Engels describes how workers defended themselves and how their experiences drove them towards organisation and acting as a class with the same economic position in society and the same economic interests. Also a radical view.
The concept of a class with a common interest leads to the idea that workers have their fate in their own hands and need not rely on others, even well intentioned liberals. At the time in Britain those liberals were arguing for abolition of the Corn Laws and for free trade. But workers understood that for the most part their motivation was not altruism but to reduce costs for manufacturing capitalists – that is, wages.
‘Engels examined the economic laws driving capitalism and its cycles of boom and bust…’
Engels also used his studies to examine the economic laws driving capitalism and its cycles of boom and bust. Yet the idea that capitalism can be modified to eliminate unemployment and crises still persists 150 years later in the thinking of too many workers. It’s worth going back to what Engels wrote, not to be horrified by the conditions described, but to gain a better understanding of how capitalism worked then and now.
In 1844 Engels met Karl Marx, with whom he had already started to correspond. Over the next three years Engels was engaged in developing his political thinking and practical activities among German workers in Brussels and Paris.
This led Engels and Marx to set out the main principles of the socialism they had worked out in the Communist Manifesto, first published in 1848. It emphasised that “the struggle of the proletariat with the bourgeoisie is at first a national struggle. The proletariat of each country must, of course, first of all settle accounts with its own bourgeoisie.”
Marx and Engels saw the working class as thinking beings who can wage and win the struggle for socialism. They always stressed that “The emancipation of the workers must be the act of the working class itself.”
After the defeat of the 1848 revolution in Germany, Marx settled in London.

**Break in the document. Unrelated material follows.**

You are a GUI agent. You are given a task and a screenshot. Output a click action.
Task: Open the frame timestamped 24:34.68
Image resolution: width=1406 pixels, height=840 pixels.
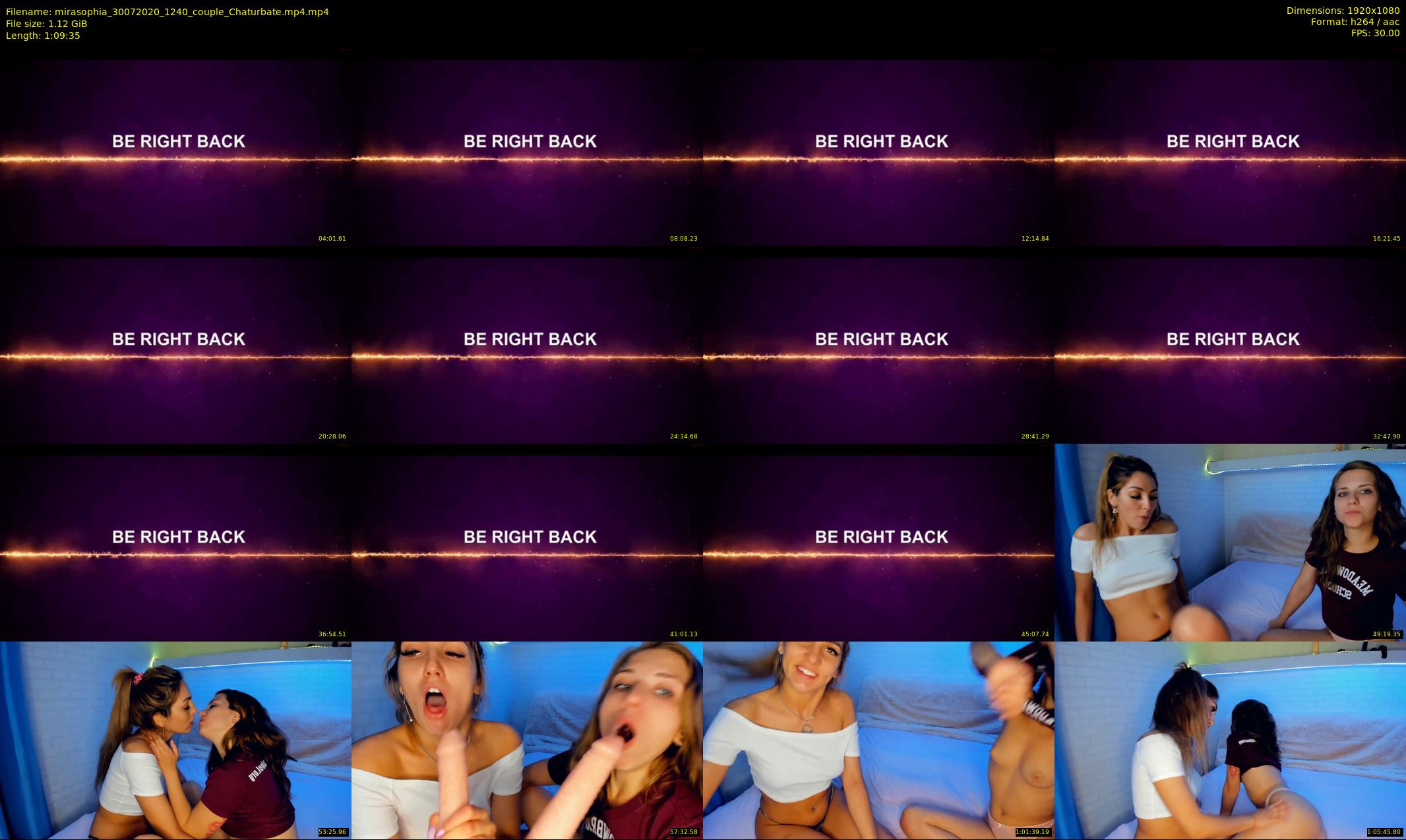(527, 345)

Engels became a clerk again back in Manchester in 1850. They maintained a lively exchange of ideas, corresponding almost daily until Engels joined Marx in London in 1870.
In London Engels took part in working class political activity again. Over many years he contributed to and edited Capital, Marx’s key work on political economy, and wrote works of his own about socialism and society. But his early experience in Manchester was the foundation on which he built his work.